Dari kesuksesan BTS yang menaklukkan tangga lagu dunia, film Parasite yang menyapu Oscar 2020.
Drama Korea yang rutin menduduki peringkat teratas Netflix, budaya populer Korea berada di puncak popularitasnya.
Pada 2024, ekspor budaya Korea Selatan bahkan mencetak rekor senilai US$15,18 miliar, mempertegas status negara tersebut sebagai kekuatan budaya global.
Namun, di balik gemerlap kesuksesan internasional, dua pilar utama Korean Wave—industri perfilman. Dan K-pop—sedang mengalami tekanan serius yang berpotensi menggoyahkan fondasi kreatif mereka.
Industri Film Korea Hampir Runtuh
Sektor perfilman menjadi yang paling terdampak.
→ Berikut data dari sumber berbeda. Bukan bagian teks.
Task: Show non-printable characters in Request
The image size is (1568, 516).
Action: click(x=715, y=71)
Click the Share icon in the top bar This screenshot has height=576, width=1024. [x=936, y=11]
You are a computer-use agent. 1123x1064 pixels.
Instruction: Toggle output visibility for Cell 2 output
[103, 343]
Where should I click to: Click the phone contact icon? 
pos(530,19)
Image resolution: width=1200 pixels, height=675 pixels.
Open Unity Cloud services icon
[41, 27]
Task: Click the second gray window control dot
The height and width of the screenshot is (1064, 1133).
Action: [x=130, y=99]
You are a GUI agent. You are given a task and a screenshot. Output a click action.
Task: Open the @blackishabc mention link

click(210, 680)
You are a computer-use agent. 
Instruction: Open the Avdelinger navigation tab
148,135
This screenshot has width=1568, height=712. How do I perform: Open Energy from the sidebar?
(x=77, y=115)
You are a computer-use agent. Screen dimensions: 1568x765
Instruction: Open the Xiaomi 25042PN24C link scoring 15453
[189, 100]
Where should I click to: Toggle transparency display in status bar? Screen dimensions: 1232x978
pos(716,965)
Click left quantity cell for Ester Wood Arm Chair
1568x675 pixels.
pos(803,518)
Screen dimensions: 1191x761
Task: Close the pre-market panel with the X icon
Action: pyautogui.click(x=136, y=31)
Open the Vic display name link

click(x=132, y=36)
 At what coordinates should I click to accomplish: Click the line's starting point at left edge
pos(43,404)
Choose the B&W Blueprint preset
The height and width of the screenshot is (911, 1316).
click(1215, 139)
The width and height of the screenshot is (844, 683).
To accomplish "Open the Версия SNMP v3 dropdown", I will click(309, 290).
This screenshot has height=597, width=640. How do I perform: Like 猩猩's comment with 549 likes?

Jumlah penonton bioskop di Korea Selatan turun 45% sejak 2019, dari sekitar 226 juta menjadi hanya 123 juta penonton.
Pendapatan box office juga anjlok drastis dari US$1,3 miliar menjadi US$812 juta.
Investasi yang melambat membuat distributor film Korea yang sebelumnya merilis lebih dari 40 film lokal per tahun.
Kini perkiraan hanya mampu merilis sekitar 20 film pada 2025.
Bahkan, tahun 2026 diperingatkan bisa menjadi lebih buruk seiring menipisnya stok film tertunda akibat pandemi.
Sutradara terkenal Kim Han-min, pembuat trilogi Yi Sun-sin, secara terbuka menyebut industri ini sebagai sektor yang “hampir runtuh”.
Profesor film Universitas Hanyang, Jason Bechervaise, menilai masalah ini bersifat struktural.
Menurutnya, biaya produksi yang meningkat dan margin keuntungan yang menipis telah mematikan film beranggaran menengah. Ruang penting bagi sutradara baru dan eksperimen kreatif.